1. Mapping comments to code

Background: Many programming tasks are routine and repetitive. It would be useful to have a "program synthesis" model that takes as input a problem description in natural language (English) and outputs code that solves that problem. One approach for building such a module would be to train it on a dataset of (English, code) pairs, but then the question is where to get a large dataset of such training examples. One possible answer is in the comments. The manual labeling of code with English descriptions is routinely done by programmers, so one could create a dataset for training an automatic program synthesis system by extracting (comment, code segment) pairs from large software projects. Given a comment, the start of the corresponding segment is right after the comment. The end of the code segment however can be less clear, especially for fine-grained comments inside functions.

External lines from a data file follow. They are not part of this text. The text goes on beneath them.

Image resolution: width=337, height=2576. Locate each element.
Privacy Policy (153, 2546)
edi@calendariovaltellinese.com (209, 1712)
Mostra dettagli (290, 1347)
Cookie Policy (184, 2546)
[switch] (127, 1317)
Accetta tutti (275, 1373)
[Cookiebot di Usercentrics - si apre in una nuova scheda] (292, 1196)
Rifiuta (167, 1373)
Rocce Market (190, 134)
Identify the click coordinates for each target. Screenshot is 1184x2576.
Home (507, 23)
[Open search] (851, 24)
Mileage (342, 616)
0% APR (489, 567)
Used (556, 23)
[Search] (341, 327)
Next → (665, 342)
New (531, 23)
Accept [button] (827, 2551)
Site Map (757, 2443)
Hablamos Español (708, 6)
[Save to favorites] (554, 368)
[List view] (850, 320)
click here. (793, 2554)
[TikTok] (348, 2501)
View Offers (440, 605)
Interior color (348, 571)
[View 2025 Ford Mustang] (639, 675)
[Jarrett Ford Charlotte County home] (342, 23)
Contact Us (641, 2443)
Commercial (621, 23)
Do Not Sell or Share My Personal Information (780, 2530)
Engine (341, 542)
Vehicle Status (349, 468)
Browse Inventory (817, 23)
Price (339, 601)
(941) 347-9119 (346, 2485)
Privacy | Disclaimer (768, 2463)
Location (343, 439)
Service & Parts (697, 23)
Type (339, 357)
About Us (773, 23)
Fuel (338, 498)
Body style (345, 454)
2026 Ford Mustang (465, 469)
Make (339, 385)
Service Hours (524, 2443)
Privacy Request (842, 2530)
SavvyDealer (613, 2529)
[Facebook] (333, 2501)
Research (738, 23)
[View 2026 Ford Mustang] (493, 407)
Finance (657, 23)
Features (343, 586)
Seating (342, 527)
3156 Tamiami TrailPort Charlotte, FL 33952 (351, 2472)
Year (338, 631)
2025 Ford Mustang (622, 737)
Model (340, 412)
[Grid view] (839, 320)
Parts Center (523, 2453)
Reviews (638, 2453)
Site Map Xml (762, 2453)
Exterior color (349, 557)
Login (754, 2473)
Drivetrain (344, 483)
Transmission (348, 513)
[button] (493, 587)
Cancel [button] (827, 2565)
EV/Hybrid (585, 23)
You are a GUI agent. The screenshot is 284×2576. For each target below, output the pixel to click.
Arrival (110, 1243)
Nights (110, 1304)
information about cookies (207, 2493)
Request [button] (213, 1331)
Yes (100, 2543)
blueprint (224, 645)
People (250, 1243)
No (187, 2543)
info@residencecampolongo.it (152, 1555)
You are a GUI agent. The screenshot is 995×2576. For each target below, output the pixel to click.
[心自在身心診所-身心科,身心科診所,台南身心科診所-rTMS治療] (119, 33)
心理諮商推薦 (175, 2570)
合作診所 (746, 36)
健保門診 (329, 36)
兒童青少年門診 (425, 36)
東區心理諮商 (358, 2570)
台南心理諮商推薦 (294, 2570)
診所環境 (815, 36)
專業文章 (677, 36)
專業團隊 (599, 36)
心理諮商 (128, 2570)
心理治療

Objective: Train a model that takes as input a comment in a source code file and determines the corresponding code segment. A possible approach is to use a RNN to train a classifier that first optionally goes over the comment, than goes over the lines of code following the comment and classifies them as either being associated with the comment (positive) or not (negative). At test time, the RNN would stop at the first line of code that it classifies as negative. The system could be trained on raw sequences of code tokens, or on higher level features associated with a line of code that exploit the syntactic structure of the code e.g. is this a new line, is this line at the same level as the first lien after the comments, is there another comment immediately following this line.

2. Coreference in mathematical statements

Objective: Adapt an existing ML-based coreference resolution system to solve coreference in mathematical statements, e.g. proofs, as shown on the slides 23 to 32 in the Introduction lecture . This would entail some manual annotation of mathematical proofs (some already done), designing and implementation of coreference features that are specific to math statements, adding these features in the existing ML-based system and training and evaluating the resulting system. A substantial amount of work has already been done. For more details, contact me at <>.

3. Semantic parsing of mathematical statements

Objective: Take a mathematical proof as input and translate it into an equivalent Coq proof. Dr. Juedes has created a small dataset of pairs (mathematical statement, Coq program), using a coded template.

4. Extraction of text relevant to a citation

Objective: Given a citation of paper C in another paper P, extract all the sentences in P that are directly relevant to the paper C, i.e. they mention C or they discuss content (methods, results) from paper C. For this, you would have to create a dataset and design and train an NLP model.

5. Platonic verses

Objective: Based on an idea from an undergraduate Theater student.

6. Explainable NLP

Objective: Use Layerwise Label Propagation or other similar methods to determine with parts of the input are most relevant for the classification decisions of an NLP system.